At closing, ADBE finished in the red by 3.14% at $365.08 per share
The ultrafast delivery service Jokr, which has raised $430 million to date, announced Monday that it will cut its US operations in order to focus on its more profitable Latin American business. The company now joins the expanding line of 15-minute delivery startups that are shuttering fast.
The delivery service announced the closure of nine micro-fulfillment centers in Boston and New York, as well as the layoff of about 5% of its workforce. But, in comparison to its quick counterparts, it’s off to a rather easy start.

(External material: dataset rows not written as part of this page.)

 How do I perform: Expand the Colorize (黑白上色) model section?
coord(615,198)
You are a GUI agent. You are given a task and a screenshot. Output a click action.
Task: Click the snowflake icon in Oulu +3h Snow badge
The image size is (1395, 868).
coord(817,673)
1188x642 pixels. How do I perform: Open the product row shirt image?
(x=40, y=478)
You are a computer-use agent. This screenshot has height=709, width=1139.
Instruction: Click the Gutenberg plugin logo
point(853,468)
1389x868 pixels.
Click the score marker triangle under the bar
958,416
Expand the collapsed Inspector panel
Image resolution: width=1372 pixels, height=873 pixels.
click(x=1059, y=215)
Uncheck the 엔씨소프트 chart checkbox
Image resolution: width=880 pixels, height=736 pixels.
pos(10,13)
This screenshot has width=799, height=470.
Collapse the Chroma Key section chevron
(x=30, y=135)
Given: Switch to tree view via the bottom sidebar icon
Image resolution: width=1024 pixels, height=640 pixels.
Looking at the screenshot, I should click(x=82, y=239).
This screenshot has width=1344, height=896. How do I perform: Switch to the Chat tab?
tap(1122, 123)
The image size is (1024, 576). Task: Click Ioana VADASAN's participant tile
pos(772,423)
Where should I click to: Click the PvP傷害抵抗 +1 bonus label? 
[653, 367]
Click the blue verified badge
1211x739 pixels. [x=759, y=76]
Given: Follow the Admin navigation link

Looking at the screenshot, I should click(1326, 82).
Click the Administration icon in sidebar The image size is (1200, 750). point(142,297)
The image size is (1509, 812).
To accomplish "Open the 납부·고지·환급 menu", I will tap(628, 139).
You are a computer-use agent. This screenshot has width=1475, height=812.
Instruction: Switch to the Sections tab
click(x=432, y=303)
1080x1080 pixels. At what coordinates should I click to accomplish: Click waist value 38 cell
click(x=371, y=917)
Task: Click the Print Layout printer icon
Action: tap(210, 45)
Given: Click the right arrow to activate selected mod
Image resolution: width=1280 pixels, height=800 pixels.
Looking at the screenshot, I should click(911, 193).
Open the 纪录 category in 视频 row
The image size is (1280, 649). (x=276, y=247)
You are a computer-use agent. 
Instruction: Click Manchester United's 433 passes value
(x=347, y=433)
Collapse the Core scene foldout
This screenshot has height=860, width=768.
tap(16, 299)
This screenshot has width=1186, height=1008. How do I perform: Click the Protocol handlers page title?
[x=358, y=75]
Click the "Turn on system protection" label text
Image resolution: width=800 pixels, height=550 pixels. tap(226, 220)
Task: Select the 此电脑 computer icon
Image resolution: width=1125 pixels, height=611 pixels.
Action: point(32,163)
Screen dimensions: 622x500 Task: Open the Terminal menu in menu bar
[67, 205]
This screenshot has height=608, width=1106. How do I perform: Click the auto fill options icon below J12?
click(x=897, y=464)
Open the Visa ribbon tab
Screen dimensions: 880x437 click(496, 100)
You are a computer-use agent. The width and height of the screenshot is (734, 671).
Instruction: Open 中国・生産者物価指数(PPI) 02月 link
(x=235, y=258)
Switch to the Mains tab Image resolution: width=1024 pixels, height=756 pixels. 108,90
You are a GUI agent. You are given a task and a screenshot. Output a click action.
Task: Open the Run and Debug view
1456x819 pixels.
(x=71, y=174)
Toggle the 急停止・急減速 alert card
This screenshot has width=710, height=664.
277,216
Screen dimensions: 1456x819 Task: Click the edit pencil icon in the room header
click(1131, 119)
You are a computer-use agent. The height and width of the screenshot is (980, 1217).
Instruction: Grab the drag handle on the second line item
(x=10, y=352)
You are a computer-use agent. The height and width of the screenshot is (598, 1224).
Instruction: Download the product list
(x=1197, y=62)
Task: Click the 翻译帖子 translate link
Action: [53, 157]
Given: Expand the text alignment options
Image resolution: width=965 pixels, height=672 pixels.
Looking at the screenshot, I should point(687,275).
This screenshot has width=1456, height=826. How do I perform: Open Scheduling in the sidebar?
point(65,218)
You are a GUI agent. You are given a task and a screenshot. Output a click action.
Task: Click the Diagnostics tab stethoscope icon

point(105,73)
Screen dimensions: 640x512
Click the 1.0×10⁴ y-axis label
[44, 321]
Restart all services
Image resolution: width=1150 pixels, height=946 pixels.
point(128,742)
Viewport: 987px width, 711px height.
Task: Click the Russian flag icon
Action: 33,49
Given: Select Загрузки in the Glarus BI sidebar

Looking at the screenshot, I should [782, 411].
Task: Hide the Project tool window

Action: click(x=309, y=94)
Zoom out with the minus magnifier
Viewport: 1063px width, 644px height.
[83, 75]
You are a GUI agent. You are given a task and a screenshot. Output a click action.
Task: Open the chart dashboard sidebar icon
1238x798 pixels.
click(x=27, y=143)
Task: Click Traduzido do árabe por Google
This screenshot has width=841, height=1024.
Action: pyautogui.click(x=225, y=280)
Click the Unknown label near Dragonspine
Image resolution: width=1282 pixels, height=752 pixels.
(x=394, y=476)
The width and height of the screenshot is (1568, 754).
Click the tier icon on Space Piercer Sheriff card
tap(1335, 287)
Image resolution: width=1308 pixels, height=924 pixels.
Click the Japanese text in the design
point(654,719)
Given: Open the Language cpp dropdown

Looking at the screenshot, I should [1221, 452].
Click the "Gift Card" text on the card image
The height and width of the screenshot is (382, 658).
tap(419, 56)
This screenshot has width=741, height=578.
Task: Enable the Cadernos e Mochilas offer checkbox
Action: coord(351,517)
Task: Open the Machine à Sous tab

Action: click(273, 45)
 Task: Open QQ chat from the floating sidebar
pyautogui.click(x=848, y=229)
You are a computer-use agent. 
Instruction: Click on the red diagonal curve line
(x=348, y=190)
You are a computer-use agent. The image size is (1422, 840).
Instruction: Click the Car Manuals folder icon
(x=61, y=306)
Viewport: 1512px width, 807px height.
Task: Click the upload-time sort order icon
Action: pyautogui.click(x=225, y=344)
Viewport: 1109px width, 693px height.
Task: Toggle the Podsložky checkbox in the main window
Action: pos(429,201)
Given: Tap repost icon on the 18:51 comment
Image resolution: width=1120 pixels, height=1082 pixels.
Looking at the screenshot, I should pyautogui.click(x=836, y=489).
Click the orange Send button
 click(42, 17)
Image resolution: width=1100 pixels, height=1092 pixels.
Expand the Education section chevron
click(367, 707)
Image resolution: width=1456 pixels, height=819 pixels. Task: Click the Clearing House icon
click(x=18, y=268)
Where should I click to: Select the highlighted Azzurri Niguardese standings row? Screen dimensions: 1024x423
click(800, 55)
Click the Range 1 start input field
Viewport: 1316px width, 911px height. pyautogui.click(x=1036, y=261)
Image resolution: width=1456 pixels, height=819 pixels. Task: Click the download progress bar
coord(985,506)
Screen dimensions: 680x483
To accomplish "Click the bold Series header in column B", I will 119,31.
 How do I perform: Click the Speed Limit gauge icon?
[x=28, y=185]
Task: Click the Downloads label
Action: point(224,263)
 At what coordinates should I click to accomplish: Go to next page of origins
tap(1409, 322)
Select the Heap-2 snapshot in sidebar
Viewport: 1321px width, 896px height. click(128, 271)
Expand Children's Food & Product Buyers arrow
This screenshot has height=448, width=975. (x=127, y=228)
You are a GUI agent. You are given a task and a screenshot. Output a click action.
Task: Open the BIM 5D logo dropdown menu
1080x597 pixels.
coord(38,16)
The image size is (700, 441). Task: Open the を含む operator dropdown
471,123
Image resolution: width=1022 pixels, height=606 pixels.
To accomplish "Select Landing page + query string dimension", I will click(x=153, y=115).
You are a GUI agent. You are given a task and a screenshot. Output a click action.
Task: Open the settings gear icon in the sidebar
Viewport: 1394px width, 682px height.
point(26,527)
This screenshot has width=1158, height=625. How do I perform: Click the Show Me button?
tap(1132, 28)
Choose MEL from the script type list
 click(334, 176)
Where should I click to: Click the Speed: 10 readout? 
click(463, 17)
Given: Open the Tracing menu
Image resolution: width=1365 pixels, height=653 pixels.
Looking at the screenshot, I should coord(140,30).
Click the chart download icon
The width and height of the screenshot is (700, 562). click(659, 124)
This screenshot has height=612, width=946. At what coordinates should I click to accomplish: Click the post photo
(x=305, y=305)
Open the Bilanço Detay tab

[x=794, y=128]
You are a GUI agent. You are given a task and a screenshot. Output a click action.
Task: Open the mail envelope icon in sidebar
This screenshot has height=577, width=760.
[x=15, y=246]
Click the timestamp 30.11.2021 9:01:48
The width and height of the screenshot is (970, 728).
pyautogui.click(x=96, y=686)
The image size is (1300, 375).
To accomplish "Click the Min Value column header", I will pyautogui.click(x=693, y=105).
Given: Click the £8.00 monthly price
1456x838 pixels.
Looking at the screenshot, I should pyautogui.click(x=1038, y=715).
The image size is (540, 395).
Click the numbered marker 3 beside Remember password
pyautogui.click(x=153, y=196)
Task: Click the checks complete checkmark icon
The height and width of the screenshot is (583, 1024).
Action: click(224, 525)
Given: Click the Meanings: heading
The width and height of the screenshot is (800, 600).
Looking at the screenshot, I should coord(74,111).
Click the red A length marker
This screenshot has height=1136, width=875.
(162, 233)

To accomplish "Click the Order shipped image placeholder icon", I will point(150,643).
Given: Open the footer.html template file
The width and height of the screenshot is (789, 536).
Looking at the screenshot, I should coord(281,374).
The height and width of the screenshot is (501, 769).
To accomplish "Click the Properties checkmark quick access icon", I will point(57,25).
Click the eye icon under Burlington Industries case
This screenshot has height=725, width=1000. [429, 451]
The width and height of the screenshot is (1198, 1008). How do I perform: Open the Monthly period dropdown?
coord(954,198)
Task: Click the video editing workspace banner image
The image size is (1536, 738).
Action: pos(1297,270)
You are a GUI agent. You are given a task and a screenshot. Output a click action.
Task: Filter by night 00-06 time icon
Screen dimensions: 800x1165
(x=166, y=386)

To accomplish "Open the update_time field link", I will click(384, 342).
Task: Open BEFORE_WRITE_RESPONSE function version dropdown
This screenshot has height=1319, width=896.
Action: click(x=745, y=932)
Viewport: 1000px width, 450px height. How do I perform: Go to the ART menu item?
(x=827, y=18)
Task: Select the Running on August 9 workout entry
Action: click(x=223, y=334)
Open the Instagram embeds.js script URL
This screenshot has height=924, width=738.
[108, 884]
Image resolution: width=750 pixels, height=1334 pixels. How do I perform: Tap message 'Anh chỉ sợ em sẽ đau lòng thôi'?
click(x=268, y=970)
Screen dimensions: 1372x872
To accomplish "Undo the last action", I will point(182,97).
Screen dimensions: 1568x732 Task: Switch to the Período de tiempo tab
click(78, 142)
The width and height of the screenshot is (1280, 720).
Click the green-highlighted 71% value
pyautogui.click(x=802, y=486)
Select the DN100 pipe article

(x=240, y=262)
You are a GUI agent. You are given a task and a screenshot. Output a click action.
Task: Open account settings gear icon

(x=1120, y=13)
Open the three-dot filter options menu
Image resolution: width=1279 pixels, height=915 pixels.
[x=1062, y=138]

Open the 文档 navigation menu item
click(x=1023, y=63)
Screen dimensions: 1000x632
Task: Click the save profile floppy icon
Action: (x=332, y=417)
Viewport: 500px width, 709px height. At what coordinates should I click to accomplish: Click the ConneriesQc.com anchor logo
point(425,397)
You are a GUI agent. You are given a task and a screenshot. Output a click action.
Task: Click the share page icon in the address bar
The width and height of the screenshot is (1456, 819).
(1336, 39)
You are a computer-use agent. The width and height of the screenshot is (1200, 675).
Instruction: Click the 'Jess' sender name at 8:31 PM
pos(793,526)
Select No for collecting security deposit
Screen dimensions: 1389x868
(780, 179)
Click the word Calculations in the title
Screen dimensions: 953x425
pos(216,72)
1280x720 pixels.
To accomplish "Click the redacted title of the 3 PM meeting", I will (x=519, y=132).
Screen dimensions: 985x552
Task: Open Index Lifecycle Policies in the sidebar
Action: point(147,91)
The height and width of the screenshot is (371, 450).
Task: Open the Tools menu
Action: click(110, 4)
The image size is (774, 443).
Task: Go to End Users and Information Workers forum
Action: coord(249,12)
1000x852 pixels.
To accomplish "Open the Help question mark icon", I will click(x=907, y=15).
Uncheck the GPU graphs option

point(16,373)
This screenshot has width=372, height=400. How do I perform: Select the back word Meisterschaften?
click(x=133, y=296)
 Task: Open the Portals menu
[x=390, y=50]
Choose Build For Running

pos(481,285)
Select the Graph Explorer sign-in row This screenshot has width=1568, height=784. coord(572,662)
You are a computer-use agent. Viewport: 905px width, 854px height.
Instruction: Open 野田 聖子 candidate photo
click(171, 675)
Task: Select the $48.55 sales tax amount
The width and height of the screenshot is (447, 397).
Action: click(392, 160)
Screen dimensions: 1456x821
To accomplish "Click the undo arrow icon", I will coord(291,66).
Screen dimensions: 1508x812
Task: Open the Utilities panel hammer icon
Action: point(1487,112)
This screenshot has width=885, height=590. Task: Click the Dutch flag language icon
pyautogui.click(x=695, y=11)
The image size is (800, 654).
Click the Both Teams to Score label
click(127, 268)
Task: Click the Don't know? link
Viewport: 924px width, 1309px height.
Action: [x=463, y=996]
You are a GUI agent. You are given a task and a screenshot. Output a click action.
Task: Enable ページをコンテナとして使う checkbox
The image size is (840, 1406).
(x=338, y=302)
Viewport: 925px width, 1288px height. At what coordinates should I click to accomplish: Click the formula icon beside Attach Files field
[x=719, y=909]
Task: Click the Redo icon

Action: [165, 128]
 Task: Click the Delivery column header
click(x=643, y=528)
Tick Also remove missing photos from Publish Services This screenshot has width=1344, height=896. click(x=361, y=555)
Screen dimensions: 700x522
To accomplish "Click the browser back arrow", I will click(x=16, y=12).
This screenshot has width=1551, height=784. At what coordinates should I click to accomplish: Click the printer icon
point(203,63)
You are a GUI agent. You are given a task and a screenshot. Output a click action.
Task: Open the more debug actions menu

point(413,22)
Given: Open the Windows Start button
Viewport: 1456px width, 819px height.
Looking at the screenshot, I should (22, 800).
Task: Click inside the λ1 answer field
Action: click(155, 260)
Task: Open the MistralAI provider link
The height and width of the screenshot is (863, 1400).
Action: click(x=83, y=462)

- In December 1520 became the first super-fast delivery startup to close its doors.
- In March, just 16 days after Russia invaded Ukraine, Buyk, a US subsidiary of a prominent Russian food delivery service, declared bankruptcy.
- After a prospective agreement with DoorDash fell through in March, Fridge No More became Funding No More.
- Even GoPuff, which was valued at $15 billion in July, lay off 3% of its workforce in March, putting an end to rumors that it will host an IPO tailgate soon.
Bottom line: Last year, venture capitalists spent hundreds of millions of dollars on 15-minute-delivery firms in the hopes of revolutionizing the way city dwellers to buy groceries. Investors are losing their enthusiasm for riskier bets now, as interest rates rise and markets become more volatile.